In the fall of 2008, I was feeling as whipped by storms – in my case, emotional storms -- as the coastal pine trees that surrounded me on Neptune Ave near the shores of Leucadia's Stone Steps beach. Barely aware of my environment as I struggled inwardly, I brushed away the spirit tears that dropped from the pine needles above me.
My business partners' voice rang clearly through my cell, "For you, Trevor, regeneration is defined as a loss of your old path, and the spontaneous fulfillment of the void created in that loss through a new inspired idea." . The pine needles were dripping with water as if the tree itself were a rogue cloud. My business partners' voice rang clearly through my cell, "For you, Trevor, regeneration is defined as a loss of your old path, and the spontaneous fulfillment of the void created in that loss through a new inspired idea."

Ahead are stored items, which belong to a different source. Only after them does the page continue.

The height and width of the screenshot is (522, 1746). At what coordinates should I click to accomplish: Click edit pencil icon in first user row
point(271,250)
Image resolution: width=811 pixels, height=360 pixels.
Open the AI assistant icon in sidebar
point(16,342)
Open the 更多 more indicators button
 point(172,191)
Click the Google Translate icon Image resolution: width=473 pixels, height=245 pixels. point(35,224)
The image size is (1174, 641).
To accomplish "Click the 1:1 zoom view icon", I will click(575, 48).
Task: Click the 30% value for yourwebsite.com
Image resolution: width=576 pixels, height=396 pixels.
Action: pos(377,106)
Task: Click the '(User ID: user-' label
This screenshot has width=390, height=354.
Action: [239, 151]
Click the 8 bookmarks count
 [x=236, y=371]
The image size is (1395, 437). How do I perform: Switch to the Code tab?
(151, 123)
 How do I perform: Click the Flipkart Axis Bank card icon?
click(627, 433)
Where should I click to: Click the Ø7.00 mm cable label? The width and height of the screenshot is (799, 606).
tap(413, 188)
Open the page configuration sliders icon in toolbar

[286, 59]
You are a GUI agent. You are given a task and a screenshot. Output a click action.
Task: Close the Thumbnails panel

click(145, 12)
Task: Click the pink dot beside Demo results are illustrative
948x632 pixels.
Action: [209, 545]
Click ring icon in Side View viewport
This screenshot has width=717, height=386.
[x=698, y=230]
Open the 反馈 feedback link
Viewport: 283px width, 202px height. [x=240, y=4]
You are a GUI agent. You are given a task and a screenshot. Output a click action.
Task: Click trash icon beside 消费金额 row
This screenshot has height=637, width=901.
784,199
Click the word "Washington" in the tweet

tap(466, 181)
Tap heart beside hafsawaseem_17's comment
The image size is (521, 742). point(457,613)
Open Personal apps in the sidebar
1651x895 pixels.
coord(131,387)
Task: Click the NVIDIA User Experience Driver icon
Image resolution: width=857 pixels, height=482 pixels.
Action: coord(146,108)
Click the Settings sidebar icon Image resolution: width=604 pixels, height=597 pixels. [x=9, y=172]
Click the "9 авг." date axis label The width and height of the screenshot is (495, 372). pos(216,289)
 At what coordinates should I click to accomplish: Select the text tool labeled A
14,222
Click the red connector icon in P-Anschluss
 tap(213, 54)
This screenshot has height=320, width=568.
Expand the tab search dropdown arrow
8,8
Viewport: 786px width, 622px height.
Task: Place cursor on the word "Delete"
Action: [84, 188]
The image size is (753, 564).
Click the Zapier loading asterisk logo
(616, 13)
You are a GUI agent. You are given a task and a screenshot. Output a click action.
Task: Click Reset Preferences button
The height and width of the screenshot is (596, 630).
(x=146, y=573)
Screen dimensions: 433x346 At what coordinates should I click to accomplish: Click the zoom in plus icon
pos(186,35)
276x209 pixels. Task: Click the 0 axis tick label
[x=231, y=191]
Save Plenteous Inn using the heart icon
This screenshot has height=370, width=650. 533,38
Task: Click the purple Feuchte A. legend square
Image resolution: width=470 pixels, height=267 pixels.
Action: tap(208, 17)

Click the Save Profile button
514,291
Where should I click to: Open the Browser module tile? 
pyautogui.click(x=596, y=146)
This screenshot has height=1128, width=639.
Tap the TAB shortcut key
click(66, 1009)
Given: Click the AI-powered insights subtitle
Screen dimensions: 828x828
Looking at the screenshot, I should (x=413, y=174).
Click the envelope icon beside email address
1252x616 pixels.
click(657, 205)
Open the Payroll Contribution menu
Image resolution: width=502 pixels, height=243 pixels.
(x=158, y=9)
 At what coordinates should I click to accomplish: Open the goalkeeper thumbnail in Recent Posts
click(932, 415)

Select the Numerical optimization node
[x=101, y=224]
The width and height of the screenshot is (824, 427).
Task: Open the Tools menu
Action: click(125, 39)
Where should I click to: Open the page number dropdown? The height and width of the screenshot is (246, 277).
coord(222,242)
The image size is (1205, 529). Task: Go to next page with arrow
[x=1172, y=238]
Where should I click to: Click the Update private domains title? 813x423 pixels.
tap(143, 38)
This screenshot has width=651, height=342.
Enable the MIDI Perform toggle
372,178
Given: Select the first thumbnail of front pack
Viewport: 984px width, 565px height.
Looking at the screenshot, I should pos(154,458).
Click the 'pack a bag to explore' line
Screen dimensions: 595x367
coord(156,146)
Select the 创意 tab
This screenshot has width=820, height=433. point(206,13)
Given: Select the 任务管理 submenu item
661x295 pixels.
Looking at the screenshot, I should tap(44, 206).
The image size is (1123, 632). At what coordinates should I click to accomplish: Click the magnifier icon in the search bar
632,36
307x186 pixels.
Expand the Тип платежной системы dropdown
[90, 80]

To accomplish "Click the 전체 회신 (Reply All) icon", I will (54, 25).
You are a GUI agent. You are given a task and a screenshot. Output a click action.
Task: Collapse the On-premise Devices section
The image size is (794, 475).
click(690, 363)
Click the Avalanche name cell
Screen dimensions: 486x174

Like all new beginnings, this one started with an end. An end to former beliefs as my true path became clear. For many months, I had been glimpsed this new idea that dived in and out of my consciousness. It was an idea that was to impact my career -- my quest to change the world – and all the facets of my life. The idea was simple in its truth. Everyone I met could be touched by a sense of community, an outreaching of heart energy that would lift one's spirit, calm the mind and heal the body.
That night, my friend's words touched my core. She had witnessed the spiritual pubescence that I had recently experienced and well understood that the growth spurt had only just started. I was aware that those past experiences enabled me to break through my barriers of selfishness into realms of giving from a limitless place. I needed to pass through these layers of my fear and to embrace the opportunities to fail, be vulnerable, and to love.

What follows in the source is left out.